Holt stresses that Oklahoma City residents should pay close attention to their actions and follow precautions that were issued by the CDC.

“If you have relaxed your own personal precautions, and let’s face it, chances are you have, it is time to resume better habits,” he said.

Dr. Patrick McGough, executive director of the Oklahoma City-County Health Department, is encouraging younger adults to take the virus seriously.

“You may look at the data and determine the virus isn’t really about you or your social group, and that there is no need for concern. But there is. There are individuals in your age demographic who have died,” Dr. McGough said.

He warns that while you may simply feel like you have a cold, it could prove very dangerous for people you love.

“If a member of your age demographic contracts COVID-19, they may suffer briefly with little or no symptoms but your mother, father, grandmother, or grandfather who you spread it to might not fare so well and may not survive. This is also the case if you have friends in your same age demographic who have one or more chronic health conditions,” McGough said.

Officials say they know that staying away from friends and your daily routine was difficult, but health experts say it is still important to take precautions now.
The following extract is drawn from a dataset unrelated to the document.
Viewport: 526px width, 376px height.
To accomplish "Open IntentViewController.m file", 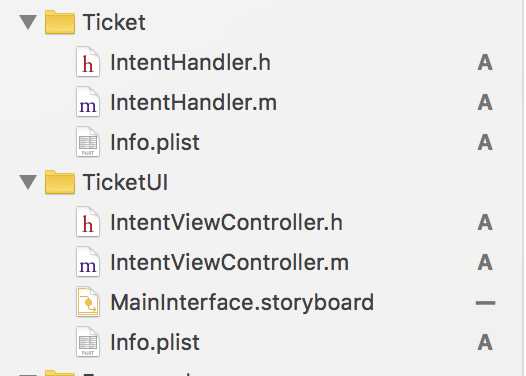I will [x=229, y=262].
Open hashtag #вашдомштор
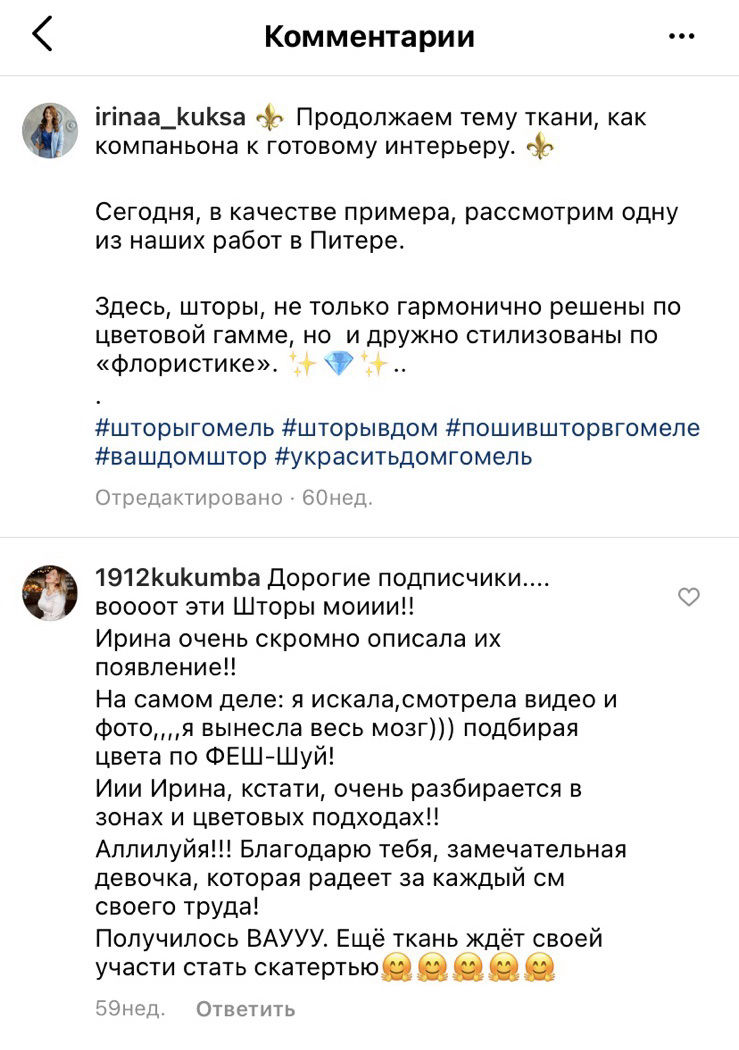The width and height of the screenshot is (739, 1050). 181,457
McGough says they have identified seven ‘super spreader events’ that are known to spread the virus easily:

  • Faith-based activities
  • House gatherings
  • Weddings
  • Funerals
  • Small private events
  • Indoor Gyms
  • Bars.

McGough says you should not participate in activities where you can’t stay six feet away from others, or wear a mask.

Also, he warns that young people who seem to be suffering from allergies for a prolonged time should be tested for COVID-19.
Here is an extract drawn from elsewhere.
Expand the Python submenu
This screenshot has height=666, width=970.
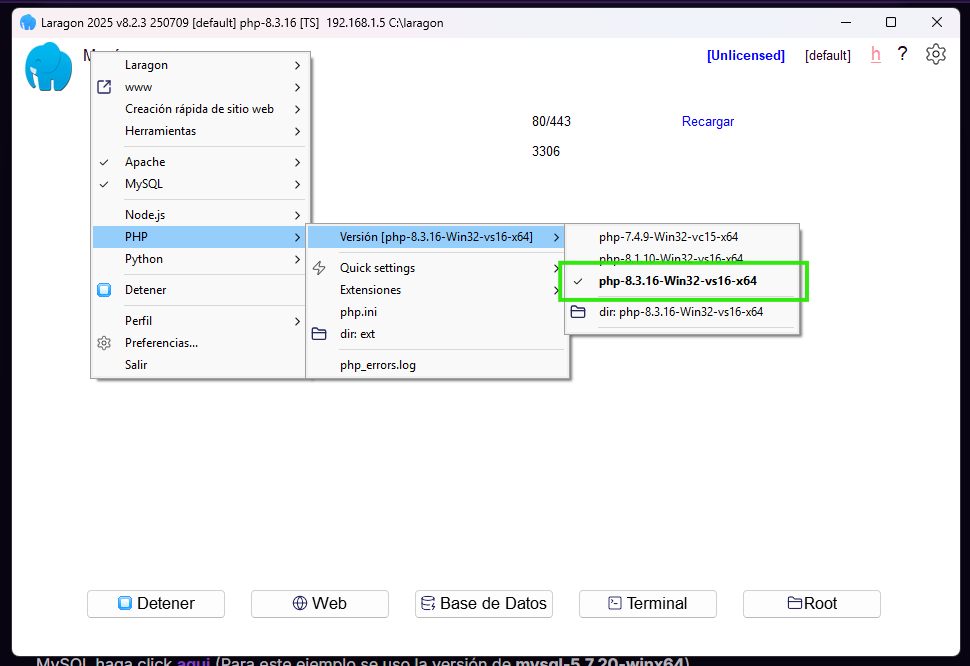(x=144, y=259)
“That’s basically based upon the ongoing interviews with our epidemiologists are having with individuals. They keep hearing, especially in the age group 18 to 49, that people will say, ‘Well, I just thought I had a tickle in my throat. I thought I was having some problems with my allergies,'” McGough said.

Health officials say they are hearing that businesses are requiring some sick employees to continue working, which is extremely dangerous.
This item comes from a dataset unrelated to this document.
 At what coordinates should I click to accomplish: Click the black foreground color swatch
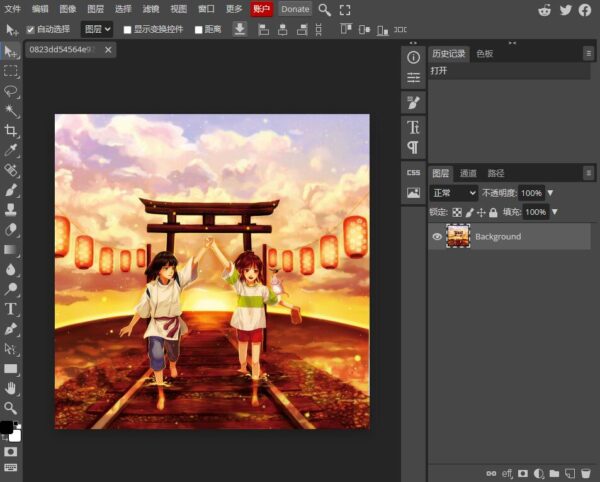(x=7, y=428)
“Today is a bit of a wakeup call that we’re in the middle of a pandemic,” said Holt.

Holt says wearing a mask can play a big role in mitigating the spread of the virus in the community. Dr. McGough says wearing a mask has been proven to protect the person wearing the mask and protecting others around them from the virus.

“It is not a political statement to wear a mask. It is not a political statement to not wear a mask,” McGough said.

Holt says that he will continue to watch the data and will make decisions based on where the trend is going.

“Keeping our economy open depends on each one of us,” said Dr. McGough.